Compte rendu de séance

Le Comité pour l'élimination de la discrimination raciale a tenu, ce matin, un débat général sur le thème du multiculturalisme en présence du Rapporteur spécial sur les formes contemporaines de racisme, M. Doudou Diène, et sur la base d'un document de travail sur la question du multiculturalisme présenté par l'un de ses membres, M. José A.Lindgren Alves.

Dans sa déclaration liminaire, M. Doudou Diène a souligné que les conflits culturels - qui ont pour point commun le refus du multiculturalisme - deviennent les conflits dominants de notre époque. Deux données lourdes se trouvent au centre du débat sur le multiculturalisme, a-t-il observé: d'une part, tous les pays sont multiculturels et, de l'autre, on assiste à un refus de reconnaître ce fait. Il faut promouvoir la connaissance réciproque que les différentes communautés et les différents groupes ont les uns des autres et promouvoir l'interaction entre eux, a souligné le Rapporteur spécial. Il faut en outre lier le combat contre le racisme à la construction d'un multiculturalisme interactif et dynamique, a-t-il conclu.

Il ne fait aucun doute que le Comité doive insister sur le respect des valeurs originales des immigrants, a déclaré M. Lindgren Alves dans son intervention. Néanmoins, faut-il dire aux États qu'ils doivent traiter ces valeurs comme des valeurs intouchables alors même que l'on sait que certaines pratiques traditionnelles, comme la polygamie ou les mutilations génitales féminines, violent les lois ou sont contraires aux valeurs des pays d'accueil, s'est-il interrogé? Ne serait-il pas plus avisé pour le Comité de recommander aux pays d'émigration que les émigrants respectent mieux les lois et valeurs des pays d'accueil?

Nombre de membres du Comité sont intervenus dans le cadre de ce débat.

En fin de séance, le Comité a par ailleurs brièvement poursuivi l'examen de ses méthodes de travail s'agissant de la présentation des rapports par les États parties et, plus particulièrement, de la question d'un document de base élargi. Des experts ont fait des commentaires au sujet du document, transmis par M. Luis Valencia Rodríguez, présentant les éventuels éléments d'un tel document de base élargi.

Le Comité examinera cet après-midi, à 15 heures, la situation en Papouasie-Nouvelle-Guinée au titre de la procédure de bilan, applicable aux pays dont les rapports accusent un retard trop important.

Déclarations

Présentant son document de travail (CERD/C/66/Misc.8) sur la question du multiculturalisme, M. JOSÉ A. LINDGREN ALVES, membre du Comité, a souligné que cela fait des années qu'il étudie cette question. Il a précisé que ce qui l'a amené à introduire ce débat au sein du Comité, c'est la crainte que certaines des recommandations faites par cet organe, au lieu de servir la cause de la non-discrimination, ne finissent par favoriser chez certains la propension à rechercher des boucs-émissaires dans les sociétés et, par là même, l'intolérance voire la violence à l'égard de certains groupes. La perception de la notion de multiculturalisme diffère selon que l'on est, par exemple, au Brésil ou aux États-Unis. Pour un Brésilien, le multiculturalisme est une façon d'aborder la différence de manière à permettre l'intégration dans un ensemble plus grand alors que pour un citoyen des États-Unis, ou encore du Canada, l'idée qui préside au concept de multiculturalisme est que les cultures ne sauraient être mélangées et qu'il ne faut pas qu'une culture influence l'autre. M. Lindgren Alves a rappelé que dans une intervention devant le Comité l'an dernier, le Rapporteur spécial sur les formes contemporaines de racisme, M. Doudou Diène, avait lui-même déclaré que le multiculturalisme était une lame à double tranchant.

────────────────────────────────────────

**EXERCICE 1:** D'après le texte, à quelle heure le Comité examinera-t-il la situation en Papouasie-Nouvelle-Guinée ?

**DONNÉES FOURNIES:**
────────────────────────────────────────

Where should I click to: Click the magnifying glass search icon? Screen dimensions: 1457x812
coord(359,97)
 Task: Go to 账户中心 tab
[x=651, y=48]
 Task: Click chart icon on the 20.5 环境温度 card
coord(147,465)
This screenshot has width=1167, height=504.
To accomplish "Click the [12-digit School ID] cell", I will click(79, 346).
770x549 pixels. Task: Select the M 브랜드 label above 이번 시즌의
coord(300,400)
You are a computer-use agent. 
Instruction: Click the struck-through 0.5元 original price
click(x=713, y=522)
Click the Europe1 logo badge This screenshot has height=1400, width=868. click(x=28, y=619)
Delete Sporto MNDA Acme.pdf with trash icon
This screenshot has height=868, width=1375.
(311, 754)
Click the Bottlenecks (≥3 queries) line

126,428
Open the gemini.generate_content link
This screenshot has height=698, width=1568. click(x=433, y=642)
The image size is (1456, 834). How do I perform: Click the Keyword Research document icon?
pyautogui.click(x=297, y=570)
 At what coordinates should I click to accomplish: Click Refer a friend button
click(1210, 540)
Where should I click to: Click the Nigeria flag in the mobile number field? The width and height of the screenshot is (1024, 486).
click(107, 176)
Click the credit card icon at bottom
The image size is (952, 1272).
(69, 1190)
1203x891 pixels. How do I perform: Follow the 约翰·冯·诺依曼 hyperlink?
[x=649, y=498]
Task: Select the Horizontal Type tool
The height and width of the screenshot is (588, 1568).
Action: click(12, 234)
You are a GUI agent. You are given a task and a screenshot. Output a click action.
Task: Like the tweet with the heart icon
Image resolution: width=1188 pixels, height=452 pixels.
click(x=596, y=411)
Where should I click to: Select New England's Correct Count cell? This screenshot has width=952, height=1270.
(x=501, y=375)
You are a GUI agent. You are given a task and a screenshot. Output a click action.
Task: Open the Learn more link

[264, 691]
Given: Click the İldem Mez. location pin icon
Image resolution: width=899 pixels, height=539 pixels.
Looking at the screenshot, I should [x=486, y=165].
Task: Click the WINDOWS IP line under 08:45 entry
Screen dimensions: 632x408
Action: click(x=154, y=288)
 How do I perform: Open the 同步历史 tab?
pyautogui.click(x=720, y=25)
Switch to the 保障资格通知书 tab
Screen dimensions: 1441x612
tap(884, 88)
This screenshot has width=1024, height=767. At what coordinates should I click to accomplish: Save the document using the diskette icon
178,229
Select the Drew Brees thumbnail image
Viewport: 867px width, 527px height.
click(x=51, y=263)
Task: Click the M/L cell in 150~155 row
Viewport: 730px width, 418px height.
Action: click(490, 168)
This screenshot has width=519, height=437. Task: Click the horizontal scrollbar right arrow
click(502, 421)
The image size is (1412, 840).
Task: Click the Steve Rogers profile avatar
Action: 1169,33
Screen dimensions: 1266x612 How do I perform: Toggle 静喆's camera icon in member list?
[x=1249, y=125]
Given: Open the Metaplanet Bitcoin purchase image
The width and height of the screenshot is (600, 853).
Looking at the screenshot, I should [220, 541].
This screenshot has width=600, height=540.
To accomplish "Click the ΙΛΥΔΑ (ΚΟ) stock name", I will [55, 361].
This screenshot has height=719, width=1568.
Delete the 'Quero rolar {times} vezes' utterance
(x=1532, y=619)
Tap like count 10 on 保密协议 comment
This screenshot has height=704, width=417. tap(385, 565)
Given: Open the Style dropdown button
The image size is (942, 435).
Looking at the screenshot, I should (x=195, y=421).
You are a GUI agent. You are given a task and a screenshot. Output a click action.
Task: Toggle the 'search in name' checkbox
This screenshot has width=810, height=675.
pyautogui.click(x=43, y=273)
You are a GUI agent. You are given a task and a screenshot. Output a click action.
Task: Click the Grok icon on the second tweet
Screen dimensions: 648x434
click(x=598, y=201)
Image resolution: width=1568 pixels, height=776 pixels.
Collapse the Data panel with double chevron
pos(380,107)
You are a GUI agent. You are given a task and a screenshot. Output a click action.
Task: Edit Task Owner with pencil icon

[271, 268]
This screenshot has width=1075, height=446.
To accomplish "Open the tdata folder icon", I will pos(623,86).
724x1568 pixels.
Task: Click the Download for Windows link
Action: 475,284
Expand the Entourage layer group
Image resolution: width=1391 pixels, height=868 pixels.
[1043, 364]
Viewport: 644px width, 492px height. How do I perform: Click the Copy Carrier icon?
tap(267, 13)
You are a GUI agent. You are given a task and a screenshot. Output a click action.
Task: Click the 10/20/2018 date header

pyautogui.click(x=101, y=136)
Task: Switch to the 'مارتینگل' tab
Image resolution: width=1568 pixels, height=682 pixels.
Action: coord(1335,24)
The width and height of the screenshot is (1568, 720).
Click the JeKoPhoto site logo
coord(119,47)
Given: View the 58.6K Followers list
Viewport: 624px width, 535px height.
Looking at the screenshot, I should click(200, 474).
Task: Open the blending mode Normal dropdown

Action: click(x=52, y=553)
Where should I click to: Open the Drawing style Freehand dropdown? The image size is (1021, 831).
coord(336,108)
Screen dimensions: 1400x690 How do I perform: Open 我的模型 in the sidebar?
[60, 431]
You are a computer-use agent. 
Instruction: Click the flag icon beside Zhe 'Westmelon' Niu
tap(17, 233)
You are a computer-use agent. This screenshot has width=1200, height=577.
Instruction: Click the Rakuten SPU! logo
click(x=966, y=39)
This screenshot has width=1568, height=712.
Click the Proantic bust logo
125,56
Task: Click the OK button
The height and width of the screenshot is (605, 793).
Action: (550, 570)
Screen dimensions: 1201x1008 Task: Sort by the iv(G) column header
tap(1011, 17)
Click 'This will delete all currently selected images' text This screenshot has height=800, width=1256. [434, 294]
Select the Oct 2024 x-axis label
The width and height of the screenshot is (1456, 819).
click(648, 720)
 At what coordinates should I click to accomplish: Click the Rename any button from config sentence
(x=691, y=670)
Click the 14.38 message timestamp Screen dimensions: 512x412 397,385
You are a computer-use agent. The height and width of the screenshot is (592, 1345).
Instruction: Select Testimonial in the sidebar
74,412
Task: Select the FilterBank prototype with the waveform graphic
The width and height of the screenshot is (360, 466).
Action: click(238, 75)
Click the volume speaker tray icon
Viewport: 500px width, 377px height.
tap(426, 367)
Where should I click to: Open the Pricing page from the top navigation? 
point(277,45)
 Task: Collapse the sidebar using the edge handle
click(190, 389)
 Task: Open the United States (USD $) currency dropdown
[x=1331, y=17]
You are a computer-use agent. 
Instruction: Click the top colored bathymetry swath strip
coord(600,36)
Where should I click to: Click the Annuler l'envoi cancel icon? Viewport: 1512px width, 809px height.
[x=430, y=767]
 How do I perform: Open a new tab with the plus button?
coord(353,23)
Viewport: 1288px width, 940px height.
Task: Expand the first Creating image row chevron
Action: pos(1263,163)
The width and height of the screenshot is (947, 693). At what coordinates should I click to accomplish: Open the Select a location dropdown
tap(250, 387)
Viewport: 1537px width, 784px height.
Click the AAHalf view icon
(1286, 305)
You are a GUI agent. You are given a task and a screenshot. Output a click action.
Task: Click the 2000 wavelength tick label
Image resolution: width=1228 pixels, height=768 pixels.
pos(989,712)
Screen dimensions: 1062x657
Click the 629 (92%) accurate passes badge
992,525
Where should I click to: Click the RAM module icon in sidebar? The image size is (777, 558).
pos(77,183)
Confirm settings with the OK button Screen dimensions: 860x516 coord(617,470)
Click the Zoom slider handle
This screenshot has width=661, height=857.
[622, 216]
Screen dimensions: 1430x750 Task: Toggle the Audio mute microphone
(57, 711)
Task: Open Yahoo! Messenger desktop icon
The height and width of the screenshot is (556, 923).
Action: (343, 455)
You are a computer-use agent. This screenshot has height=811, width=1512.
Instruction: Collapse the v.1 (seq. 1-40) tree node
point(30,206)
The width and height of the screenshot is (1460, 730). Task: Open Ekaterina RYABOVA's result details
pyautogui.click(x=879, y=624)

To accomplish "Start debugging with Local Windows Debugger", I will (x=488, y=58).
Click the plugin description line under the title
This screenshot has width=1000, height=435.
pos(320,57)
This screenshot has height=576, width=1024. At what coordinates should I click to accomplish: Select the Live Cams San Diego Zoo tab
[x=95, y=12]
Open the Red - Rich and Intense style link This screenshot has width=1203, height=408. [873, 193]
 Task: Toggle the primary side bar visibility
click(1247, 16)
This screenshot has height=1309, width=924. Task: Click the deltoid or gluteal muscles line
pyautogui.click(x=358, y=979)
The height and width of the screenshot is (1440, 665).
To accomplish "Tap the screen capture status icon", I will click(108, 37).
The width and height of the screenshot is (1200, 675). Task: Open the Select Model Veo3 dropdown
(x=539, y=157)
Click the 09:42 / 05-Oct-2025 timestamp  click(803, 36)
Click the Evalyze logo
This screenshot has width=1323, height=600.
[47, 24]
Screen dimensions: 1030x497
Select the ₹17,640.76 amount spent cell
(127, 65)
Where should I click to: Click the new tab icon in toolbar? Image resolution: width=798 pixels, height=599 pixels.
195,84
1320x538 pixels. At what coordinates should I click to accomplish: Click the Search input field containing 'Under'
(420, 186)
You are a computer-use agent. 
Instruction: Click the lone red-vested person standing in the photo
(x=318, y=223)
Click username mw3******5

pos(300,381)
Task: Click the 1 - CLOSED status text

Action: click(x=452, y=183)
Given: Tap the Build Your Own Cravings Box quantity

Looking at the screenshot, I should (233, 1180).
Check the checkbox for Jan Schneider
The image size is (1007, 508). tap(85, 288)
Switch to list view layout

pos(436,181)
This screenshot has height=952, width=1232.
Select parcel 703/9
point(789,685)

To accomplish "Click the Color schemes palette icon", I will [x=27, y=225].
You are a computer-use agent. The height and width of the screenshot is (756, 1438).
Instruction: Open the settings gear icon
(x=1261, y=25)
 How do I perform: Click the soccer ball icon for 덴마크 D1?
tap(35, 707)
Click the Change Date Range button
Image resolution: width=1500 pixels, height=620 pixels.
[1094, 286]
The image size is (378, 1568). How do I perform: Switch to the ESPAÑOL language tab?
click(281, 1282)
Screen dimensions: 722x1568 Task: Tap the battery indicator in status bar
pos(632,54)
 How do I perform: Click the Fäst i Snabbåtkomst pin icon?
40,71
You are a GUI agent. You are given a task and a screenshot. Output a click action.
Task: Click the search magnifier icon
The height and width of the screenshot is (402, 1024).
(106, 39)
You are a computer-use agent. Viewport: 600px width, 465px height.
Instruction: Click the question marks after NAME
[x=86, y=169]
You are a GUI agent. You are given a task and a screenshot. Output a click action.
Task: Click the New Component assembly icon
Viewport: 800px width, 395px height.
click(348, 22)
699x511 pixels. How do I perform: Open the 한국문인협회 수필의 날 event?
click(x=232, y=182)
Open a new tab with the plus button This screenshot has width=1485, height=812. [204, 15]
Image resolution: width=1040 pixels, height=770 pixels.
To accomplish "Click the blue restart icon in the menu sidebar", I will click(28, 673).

────────────────────────────────────────

**EXERCICE 2:** Dans les rangées, mettez en forme, s'il vous plaît, une liste JSON de chaînes, une chaîne par ligne, en omettant les lignes vides. Commencez à la ligne qui contient « will (x=488, y=58). » et arrêtez-vous après celle qui contient « click(1247, 16) ».

**RÉPONSE 1:** À 15 heures, cet après-midi-là.

**RÉPONSE 2:**
[
  "To accomplish \"Start debugging with Local Windows Debugger\", I will (x=488, y=58).",
  "Click the plugin description line under the title",
  "This screenshot has width=1000, height=435.",
  "pos(320,57)",
  "This screenshot has height=576, width=1024. At what coordinates should I click to accomplish: Select the Live Cams San Diego Zoo tab",
  "[x=95, y=12]",
  "Open the Red - Rich and Intense style link This screenshot has width=1203, height=408. [873, 193]",
  " Task: Toggle the primary side bar visibility",
  "click(1247, 16)"
]